Exercise prompt -> To complete the exercise, repeat every record exactly as it stands.

Record excerpts ->
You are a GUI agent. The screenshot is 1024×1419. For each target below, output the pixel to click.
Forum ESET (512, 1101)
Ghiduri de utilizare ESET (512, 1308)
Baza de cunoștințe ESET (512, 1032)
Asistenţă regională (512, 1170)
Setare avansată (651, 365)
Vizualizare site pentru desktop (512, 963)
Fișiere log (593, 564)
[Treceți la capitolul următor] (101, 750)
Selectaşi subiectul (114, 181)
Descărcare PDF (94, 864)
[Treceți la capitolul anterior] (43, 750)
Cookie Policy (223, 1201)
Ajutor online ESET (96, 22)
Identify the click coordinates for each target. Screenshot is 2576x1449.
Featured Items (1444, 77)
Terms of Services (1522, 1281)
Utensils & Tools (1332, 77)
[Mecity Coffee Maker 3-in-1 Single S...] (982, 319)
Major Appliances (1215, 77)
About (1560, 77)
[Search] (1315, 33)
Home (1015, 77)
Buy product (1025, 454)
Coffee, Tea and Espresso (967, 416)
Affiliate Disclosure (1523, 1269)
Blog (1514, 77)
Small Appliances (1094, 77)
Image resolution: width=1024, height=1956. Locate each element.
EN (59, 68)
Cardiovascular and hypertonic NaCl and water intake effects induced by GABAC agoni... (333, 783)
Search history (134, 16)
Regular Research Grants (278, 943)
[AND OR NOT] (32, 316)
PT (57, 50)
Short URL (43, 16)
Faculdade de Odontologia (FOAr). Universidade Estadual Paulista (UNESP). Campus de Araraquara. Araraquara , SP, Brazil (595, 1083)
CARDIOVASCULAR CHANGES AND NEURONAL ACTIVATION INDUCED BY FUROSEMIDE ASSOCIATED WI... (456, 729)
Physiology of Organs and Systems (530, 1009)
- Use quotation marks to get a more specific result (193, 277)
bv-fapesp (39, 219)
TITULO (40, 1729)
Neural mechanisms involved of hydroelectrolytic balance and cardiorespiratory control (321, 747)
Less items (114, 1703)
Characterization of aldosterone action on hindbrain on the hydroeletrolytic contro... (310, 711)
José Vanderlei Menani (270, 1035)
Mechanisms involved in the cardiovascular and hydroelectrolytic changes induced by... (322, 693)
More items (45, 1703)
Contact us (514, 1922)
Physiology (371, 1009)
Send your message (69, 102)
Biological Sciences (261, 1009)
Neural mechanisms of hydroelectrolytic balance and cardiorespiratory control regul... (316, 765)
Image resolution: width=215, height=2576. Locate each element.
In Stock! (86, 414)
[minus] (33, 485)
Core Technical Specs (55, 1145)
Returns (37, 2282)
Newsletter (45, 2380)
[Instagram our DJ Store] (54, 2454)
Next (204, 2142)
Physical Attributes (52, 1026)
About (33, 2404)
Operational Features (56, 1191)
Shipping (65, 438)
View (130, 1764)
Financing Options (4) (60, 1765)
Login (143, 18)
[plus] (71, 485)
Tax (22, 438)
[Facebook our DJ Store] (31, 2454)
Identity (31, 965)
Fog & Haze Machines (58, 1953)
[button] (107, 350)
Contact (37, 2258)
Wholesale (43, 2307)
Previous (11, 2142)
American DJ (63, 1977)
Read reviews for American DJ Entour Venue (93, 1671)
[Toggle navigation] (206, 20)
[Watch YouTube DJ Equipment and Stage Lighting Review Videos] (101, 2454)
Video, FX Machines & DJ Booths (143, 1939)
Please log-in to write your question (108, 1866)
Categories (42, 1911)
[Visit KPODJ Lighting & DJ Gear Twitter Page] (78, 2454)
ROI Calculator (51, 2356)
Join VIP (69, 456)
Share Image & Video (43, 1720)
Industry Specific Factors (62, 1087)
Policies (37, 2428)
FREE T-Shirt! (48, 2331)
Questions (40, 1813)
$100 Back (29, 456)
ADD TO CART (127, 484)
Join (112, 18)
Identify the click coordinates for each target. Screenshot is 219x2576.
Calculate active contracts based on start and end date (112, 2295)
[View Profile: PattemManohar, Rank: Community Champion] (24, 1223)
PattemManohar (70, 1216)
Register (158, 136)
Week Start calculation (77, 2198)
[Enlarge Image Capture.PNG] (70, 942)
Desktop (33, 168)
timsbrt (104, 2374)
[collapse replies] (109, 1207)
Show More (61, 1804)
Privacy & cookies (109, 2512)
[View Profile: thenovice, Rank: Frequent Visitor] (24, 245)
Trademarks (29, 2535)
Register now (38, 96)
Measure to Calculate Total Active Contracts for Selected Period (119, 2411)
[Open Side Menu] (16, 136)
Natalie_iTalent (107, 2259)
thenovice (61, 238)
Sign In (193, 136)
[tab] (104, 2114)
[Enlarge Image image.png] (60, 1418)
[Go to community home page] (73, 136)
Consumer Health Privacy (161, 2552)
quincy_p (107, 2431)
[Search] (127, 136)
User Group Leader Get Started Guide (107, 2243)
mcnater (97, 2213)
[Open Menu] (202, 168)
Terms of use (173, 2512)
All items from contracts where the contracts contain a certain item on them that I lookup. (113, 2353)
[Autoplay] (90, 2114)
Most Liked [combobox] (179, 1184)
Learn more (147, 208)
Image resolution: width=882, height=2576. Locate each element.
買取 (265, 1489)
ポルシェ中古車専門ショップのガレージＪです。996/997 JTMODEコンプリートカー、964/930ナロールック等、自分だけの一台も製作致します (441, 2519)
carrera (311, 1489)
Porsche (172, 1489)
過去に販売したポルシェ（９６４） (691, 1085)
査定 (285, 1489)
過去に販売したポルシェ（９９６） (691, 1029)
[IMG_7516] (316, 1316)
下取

Written answer ->
You are a GUI agent. The screenshot is 1024×1419. For each target below, output the pixel to click.
Forum ESET (512, 1101)
Ghiduri de utilizare ESET (512, 1308)
Baza de cunoștințe ESET (512, 1032)
Asistenţă regională (512, 1170)
Setare avansată (651, 365)
Vizualizare site pentru desktop (512, 963)
Fișiere log (593, 564)
[Treceți la capitolul următor] (101, 750)
Selectaşi subiectul (114, 181)
Descărcare PDF (94, 864)
[Treceți la capitolul anterior] (43, 750)
Cookie Policy (223, 1201)
Ajutor online ESET (96, 22)
Identify the click coordinates for each target. Screenshot is 2576x1449.
Featured Items (1444, 77)
Terms of Services (1522, 1281)
Utensils & Tools (1332, 77)
[Mecity Coffee Maker 3-in-1 Single S...] (982, 319)
Major Appliances (1215, 77)
About (1560, 77)
[Search] (1315, 33)
Home (1015, 77)
Buy product (1025, 454)
Coffee, Tea and Espresso (967, 416)
Affiliate Disclosure (1523, 1269)
Blog (1514, 77)
Small Appliances (1094, 77)
Image resolution: width=1024, height=1956. Locate each element.
EN (59, 68)
Cardiovascular and hypertonic NaCl and water intake effects induced by GABAC agoni... (333, 783)
Search history (134, 16)
Regular Research Grants (278, 943)
[AND OR NOT] (32, 316)
PT (57, 50)
Short URL (43, 16)
Faculdade de Odontologia (FOAr). Universidade Estadual Paulista (UNESP). Campus de Araraquara. Araraquara , SP, Brazil (595, 1083)
CARDIOVASCULAR CHANGES AND NEURONAL ACTIVATION INDUCED BY FUROSEMIDE ASSOCIATED WI... (456, 729)
Physiology of Organs and Systems (530, 1009)
- Use quotation marks to get a more specific result (193, 277)
bv-fapesp (39, 219)
TITULO (40, 1729)
Neural mechanisms involved of hydroelectrolytic balance and cardiorespiratory control (321, 747)
Less items (114, 1703)
Characterization of aldosterone action on hindbrain on the hydroeletrolytic contro... (310, 711)
José Vanderlei Menani (270, 1035)
Mechanisms involved in the cardiovascular and hydroelectrolytic changes induced by... (322, 693)
More items (45, 1703)
Contact us (514, 1922)
Physiology (371, 1009)
Send your message (69, 102)
Biological Sciences (261, 1009)
Neural mechanisms of hydroelectrolytic balance and cardiorespiratory control regul... (316, 765)
Image resolution: width=215, height=2576. Locate each element.
In Stock! (86, 414)
[minus] (33, 485)
Core Technical Specs (55, 1145)
Returns (37, 2282)
Newsletter (45, 2380)
[Instagram our DJ Store] (54, 2454)
Next (204, 2142)
Physical Attributes (52, 1026)
About (33, 2404)
Operational Features (56, 1191)
Shipping (65, 438)
View (130, 1764)
Financing Options (4) (60, 1765)
Login (143, 18)
[plus] (71, 485)
Tax (22, 438)
[Facebook our DJ Store] (31, 2454)
Identity (31, 965)
Fog & Haze Machines (58, 1953)
[button] (107, 350)
Contact (37, 2258)
Wholesale (43, 2307)
Previous (11, 2142)
American DJ (63, 1977)
Read reviews for American DJ Entour Venue (93, 1671)
[Toggle navigation] (206, 20)
[Watch YouTube DJ Equipment and Stage Lighting Review Videos] (101, 2454)
Video, FX Machines & DJ Booths (143, 1939)
Please log-in to write your question (108, 1866)
Categories (42, 1911)
[Visit KPODJ Lighting & DJ Gear Twitter Page] (78, 2454)
ROI Calculator (51, 2356)
Join VIP (69, 456)
Share Image & Video (43, 1720)
Industry Specific Factors (62, 1087)
Policies (37, 2428)
FREE T-Shirt! (48, 2331)
Questions (40, 1813)
$100 Back (29, 456)
ADD TO CART (127, 484)
Join (112, 18)
Identify the click coordinates for each target. Screenshot is 219x2576.
Calculate active contracts based on start and end date (112, 2295)
[View Profile: PattemManohar, Rank: Community Champion] (24, 1223)
PattemManohar (70, 1216)
Register (158, 136)
Week Start calculation (77, 2198)
[Enlarge Image Capture.PNG] (70, 942)
Desktop (33, 168)
timsbrt (104, 2374)
[collapse replies] (109, 1207)
Show More (61, 1804)
Privacy & cookies (109, 2512)
[View Profile: thenovice, Rank: Frequent Visitor] (24, 245)
Trademarks (29, 2535)
Register now (38, 96)
Measure to Calculate Total Active Contracts for Selected Period (119, 2411)
[Open Side Menu] (16, 136)
Natalie_iTalent (107, 2259)
thenovice (61, 238)
Sign In (193, 136)
[tab] (104, 2114)
[Enlarge Image image.png] (60, 1418)
[Go to community home page] (73, 136)
Consumer Health Privacy (161, 2552)
quincy_p (107, 2431)
[Search] (127, 136)
User Group Leader Get Started Guide (107, 2243)
mcnater (97, 2213)
[Open Menu] (202, 168)
Terms of use (173, 2512)
All items from contracts where the contracts contain a certain item on them that I lookup. (113, 2353)
[Autoplay] (90, 2114)
Most Liked [combobox] (179, 1184)
Learn more (147, 208)
Image resolution: width=882, height=2576. Locate each element.
買取 (265, 1489)
ポルシェ中古車専門ショップのガレージＪです。996/997 JTMODEコンプリートカー、964/930ナロールック等、自分だけの一台も製作致します (441, 2519)
carrera (311, 1489)
Porsche (172, 1489)
過去に販売したポルシェ（９６４） (691, 1085)
査定 (285, 1489)
過去に販売したポルシェ（９９６） (691, 1029)
[IMG_7516] (316, 1316)
下取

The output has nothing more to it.